Prediction: Chicago in 6

Pacific No. 2 Vancouver (48-29-5, 101 points) vs. Pacific No. 3 Calgary (45-20-7, 97 points)

Season series: Calgary, 2-1-1

Goalies: Vancouver's Ryan Miller suffered a knee injury Feb. 22 and didn't play again before the team's regular-season finale Saturday. He had a 29-15-1 record with a 2.53 goals-against average and a .911 save percentage. Eddie Lack filled in well in his absence, but Miller's experience makes him the go-to guy. A late-season lower-body injury to Calgary starter Karri Ramo will likely force veteran Jonas Hiller into the nets. Hiller's .918 save percentage is deceptively good on a team not known for possession.

Key players: Vancouver boasts a well-balanced lineup but the most surprising part of that was Shawn Matthias, who scored a career-high 18 goals to finish tied for third on the team. Secondary scoring in the playoffs is critical. Calgary defensemen Kris Russell and Dennis Wideman had to play top minutes once captain Mark Giordano was lost for the season with a torn biceps, and they'll log even more minutes in the postseason. Russell's 283 shot blocks are an NHL record for a single season.

Key stats: Calgary was No. 1 in the NHL with 1,557 blocked shots this season. … Calgary's penalty-killing unit ranked 20th (80.6 percent) in the NHL, the worst mark of the eight Western Conference playoff teams, but the Flames took the second-fewest minor penalties in the league (212). … The past three times the Flames and Canucks have met in the playoffs, the winner of the series went on to play in the Stanley Cup Final.

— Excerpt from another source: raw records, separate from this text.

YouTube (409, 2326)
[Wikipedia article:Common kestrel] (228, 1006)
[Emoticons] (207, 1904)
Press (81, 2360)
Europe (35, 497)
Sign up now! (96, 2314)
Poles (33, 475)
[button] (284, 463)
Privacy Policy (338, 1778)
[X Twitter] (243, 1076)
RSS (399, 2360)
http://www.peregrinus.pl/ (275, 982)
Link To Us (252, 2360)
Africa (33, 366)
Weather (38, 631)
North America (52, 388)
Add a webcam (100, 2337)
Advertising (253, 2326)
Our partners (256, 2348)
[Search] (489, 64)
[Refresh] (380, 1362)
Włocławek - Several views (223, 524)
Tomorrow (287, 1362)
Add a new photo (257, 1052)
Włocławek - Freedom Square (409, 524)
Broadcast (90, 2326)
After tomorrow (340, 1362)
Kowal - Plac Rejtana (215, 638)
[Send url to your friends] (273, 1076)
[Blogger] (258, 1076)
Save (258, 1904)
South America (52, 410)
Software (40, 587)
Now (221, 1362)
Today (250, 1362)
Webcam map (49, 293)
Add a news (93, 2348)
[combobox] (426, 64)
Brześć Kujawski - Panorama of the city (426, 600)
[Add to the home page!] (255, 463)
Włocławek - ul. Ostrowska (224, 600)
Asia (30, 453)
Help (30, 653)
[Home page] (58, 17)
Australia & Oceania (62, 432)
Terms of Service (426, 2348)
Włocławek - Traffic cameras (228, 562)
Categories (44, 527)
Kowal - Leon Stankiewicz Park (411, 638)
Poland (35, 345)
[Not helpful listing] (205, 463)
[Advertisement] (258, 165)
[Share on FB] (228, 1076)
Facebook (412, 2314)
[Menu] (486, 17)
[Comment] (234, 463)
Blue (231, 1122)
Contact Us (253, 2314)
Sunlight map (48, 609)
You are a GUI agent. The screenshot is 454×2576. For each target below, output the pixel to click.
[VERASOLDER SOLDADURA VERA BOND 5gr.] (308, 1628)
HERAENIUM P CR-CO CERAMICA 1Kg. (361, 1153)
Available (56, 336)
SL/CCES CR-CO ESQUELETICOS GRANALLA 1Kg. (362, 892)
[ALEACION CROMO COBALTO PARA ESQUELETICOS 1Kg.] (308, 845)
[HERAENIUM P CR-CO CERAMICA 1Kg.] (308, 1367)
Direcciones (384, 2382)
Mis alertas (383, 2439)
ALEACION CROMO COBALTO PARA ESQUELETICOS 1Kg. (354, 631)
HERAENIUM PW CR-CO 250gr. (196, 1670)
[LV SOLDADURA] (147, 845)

Breakdown: The Flames were supposed to be a lottery team this season, but first-year GM Brad Treliving bolstered a lineup with hard workers, the blue line was one of the league's best and the No. 1 line of Sean Monahan, Johnny Gaudreau and Jiri Hudler was a force over the course of the season. Vancouver ranks 12th in the NHL in goals against but it allowed two goals or fewer in 10 of its final 20 games of the season because its playoff-experienced blue line got healthy. The Canucks normally go as the Sedins go, but if they can get balanced scoring, including second-line wing Radim Vrbata (31 goals), Vancouver could handle an inexperienced Calgary club that is minus its best defenseman. On the other hand, don't discount the emotional wave Calgary is riding.